In 1903 William Harrison Anderson, a Christian missionary of the Seventh-day Adventist denomination, crossed the Zambezi River from Solusi Mission in Zimbabwe to set up the Rusangu Mission in Zambia in 1905. King Lewanika of the Barotse people had invited Anderson to come into his territory and establish the mission.
Anderson walked 900 miles before deciding on a location. He described how he chose the site:
In locating the new mission there was a combination of four things that I especially desired. First, of course, was proximity to the native. A person can accomplish very little in laboring for the people unless he is near them. Secondly, we wanted a good supply of water...we wanted water for irrigation, that we might raise fruit and garden produce. Thirdly we desired proximity to the railway line... so I followed the watershed, in the hope that we might be near the railway line when it was built through the country.... The fourth point we desired was to establish an industrial mission, where the natives might be taught to work, which is one of the principles of the gospel. We therefore wanted good soil.
Anderson and his wife arrived on the farm the fifth of September 1905. He built their home, planted a garden, developed a farm, built a school-house, taught the school, and acted as doctor and nurse to the people who came to the station for help.
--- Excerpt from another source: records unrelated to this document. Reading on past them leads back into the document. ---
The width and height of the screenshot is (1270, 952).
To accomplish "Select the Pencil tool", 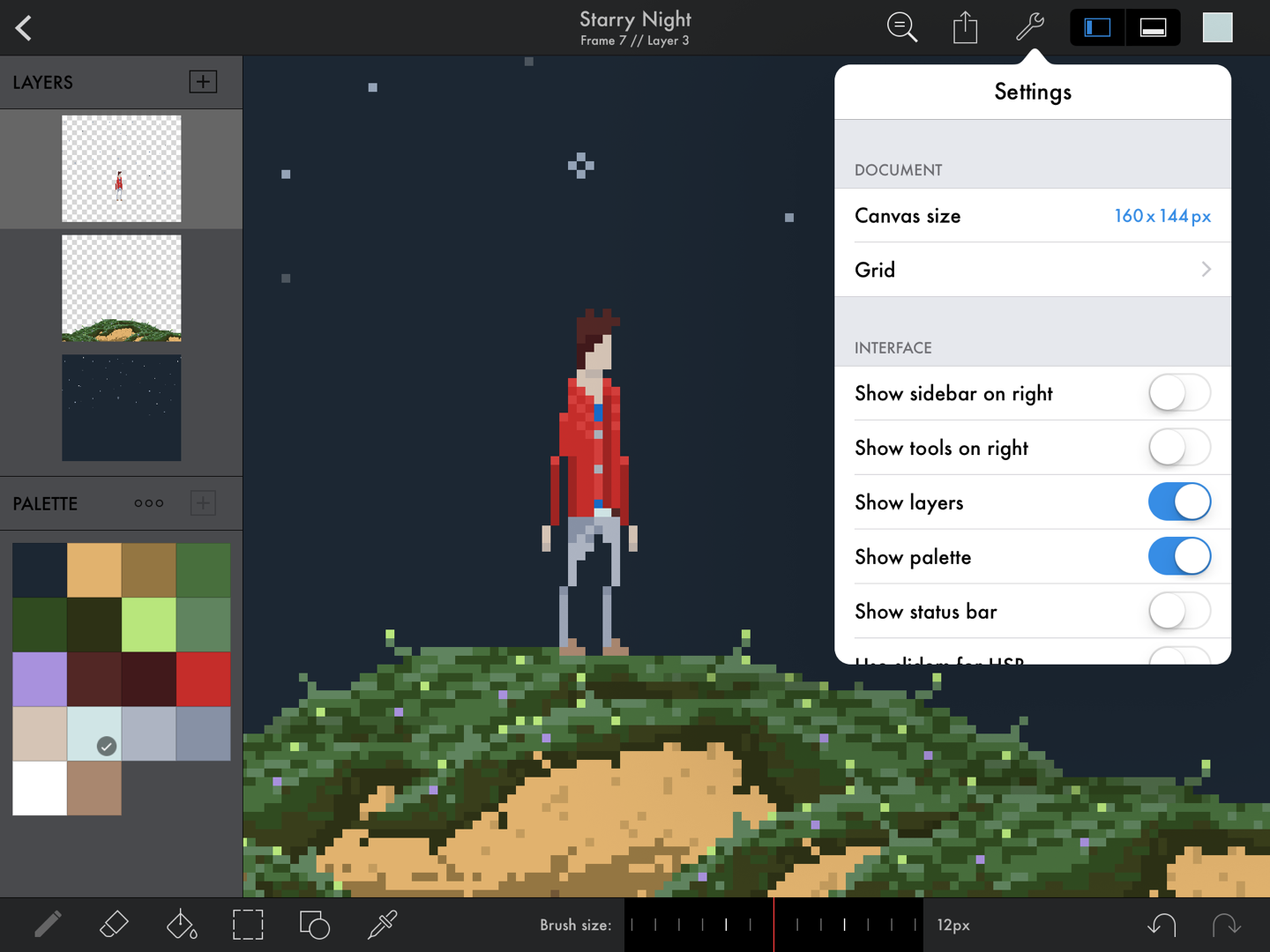I will pyautogui.click(x=48, y=925).
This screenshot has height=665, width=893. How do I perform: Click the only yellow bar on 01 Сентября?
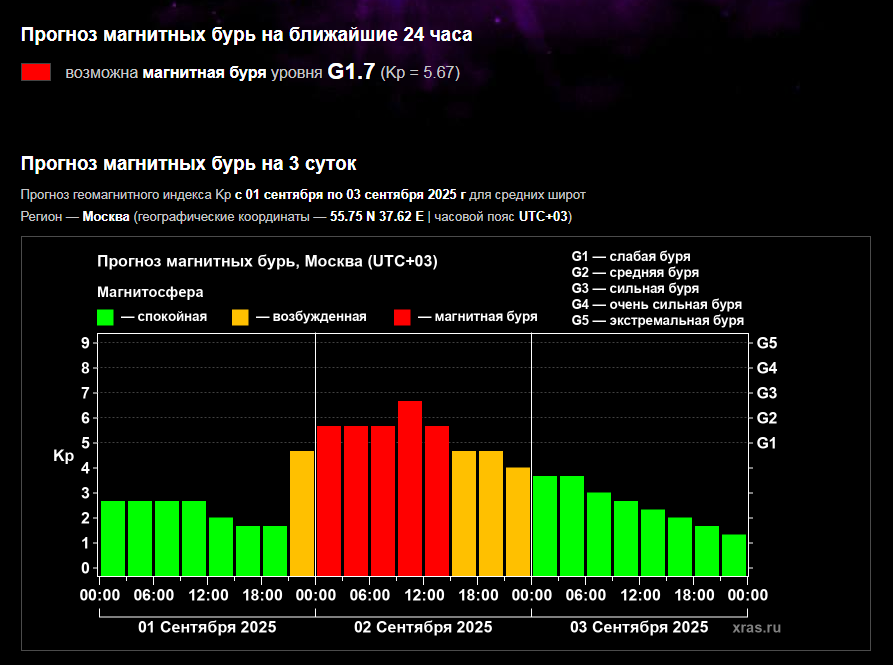pos(302,512)
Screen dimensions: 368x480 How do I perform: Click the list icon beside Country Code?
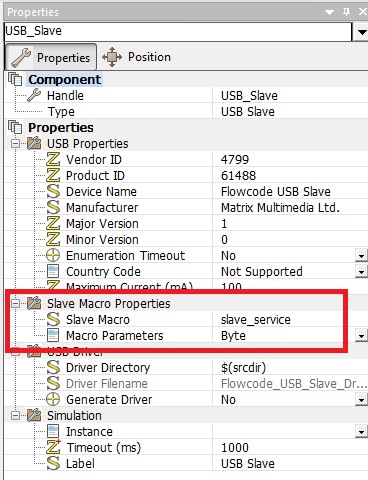(x=53, y=271)
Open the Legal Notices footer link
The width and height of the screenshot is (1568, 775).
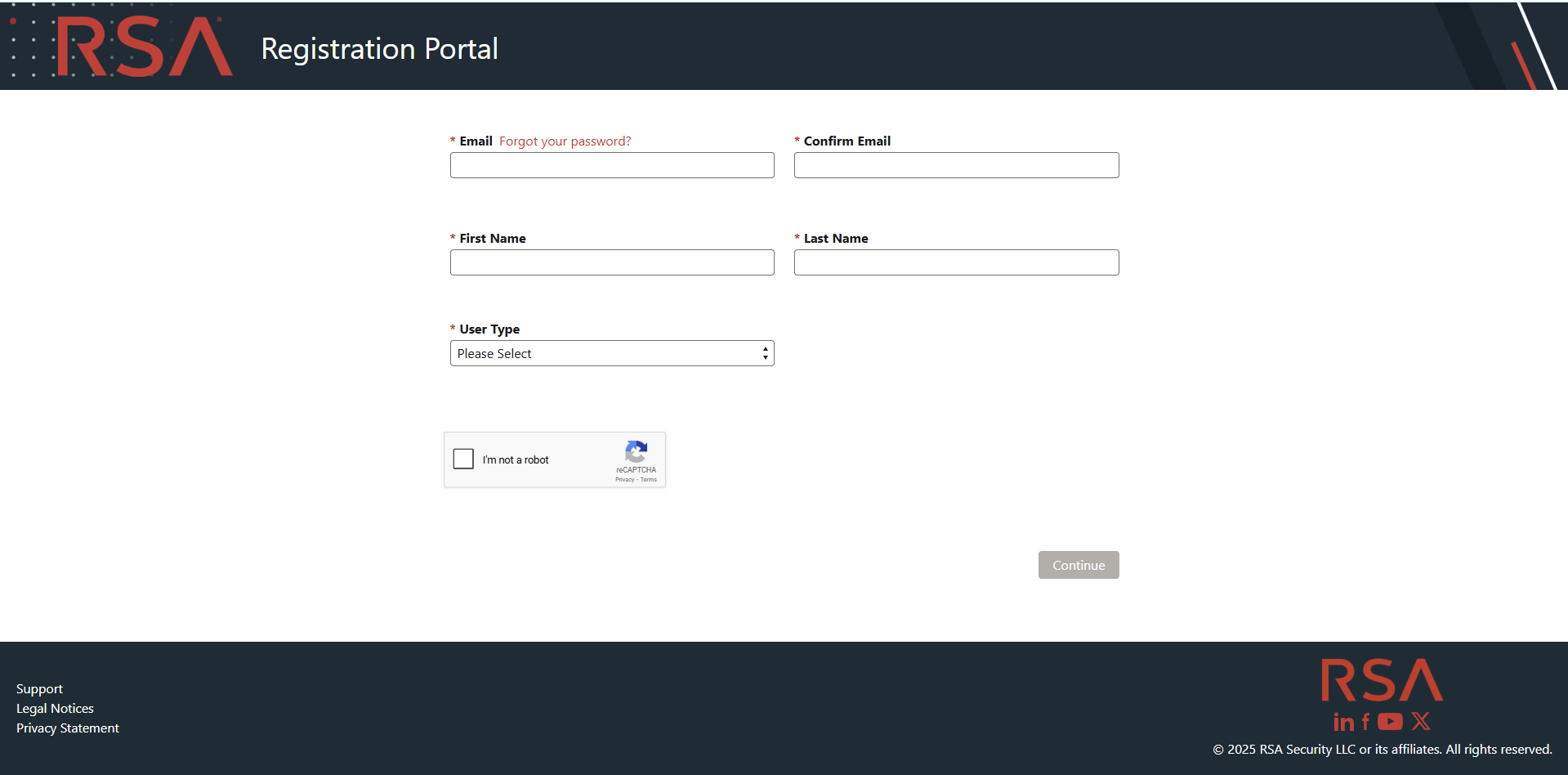55,709
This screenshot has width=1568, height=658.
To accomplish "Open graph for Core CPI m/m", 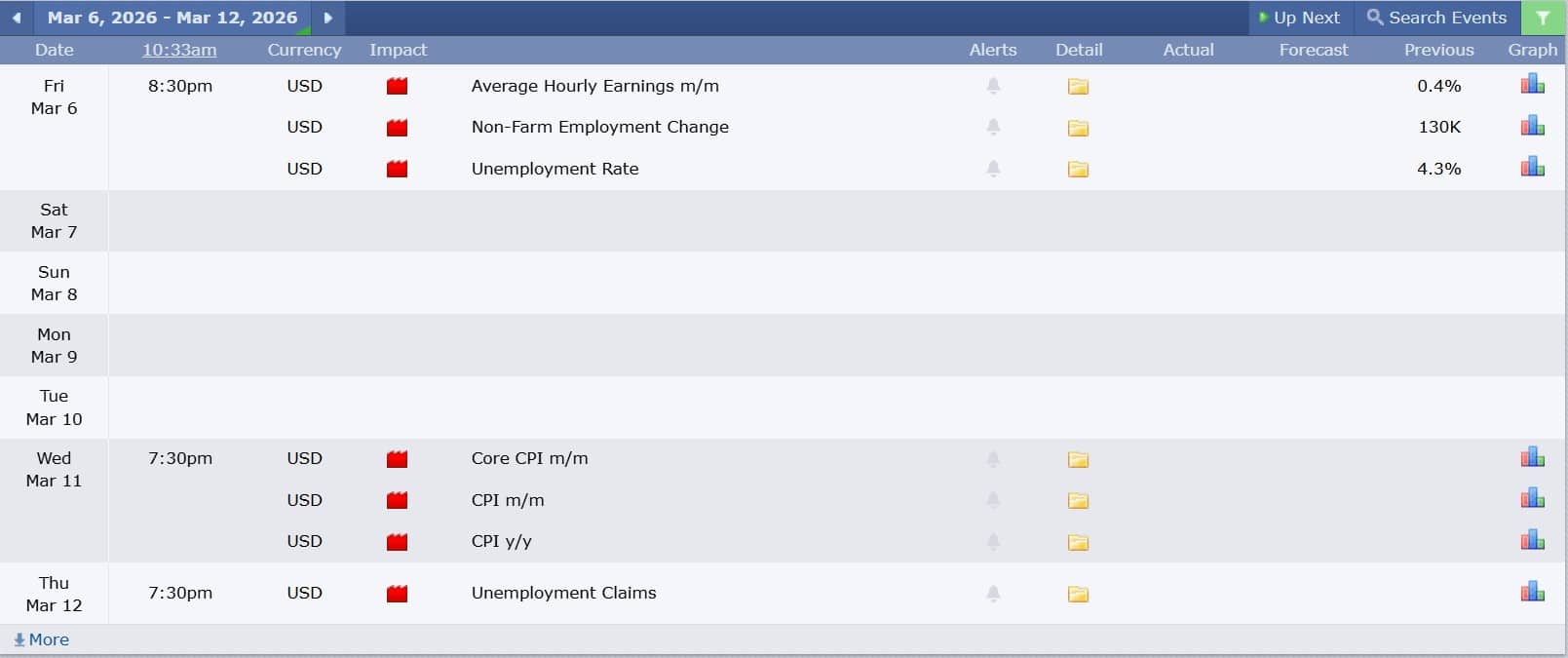I will pos(1532,458).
From this mission station, grew the Rusangu Primary School, the Rusangu Secondary School and eventually in 1975 the Rusangu Ministerial School. In 1993, the Rusangu Ministerial School changed its name to Zambia Adventist Seminary. A year later in 1994, the Seminary was closed to pave way for re-organization.
In 1997, plans to re-open the Seminary brought the idea of the Zambia Adventist College that would offer other courses in addition to theology and pastoral training. In 2000, an in-service program for serving church pastors began at Riverside Farm Institute in collaboration with Solusi University. With the full development of the Zambia Adventist College idea, this pastors’ program finally moved back to the historic Rusangu Mission site in May 2003. Rapid developments have since given birth to a full fledge Zambia Adventist university.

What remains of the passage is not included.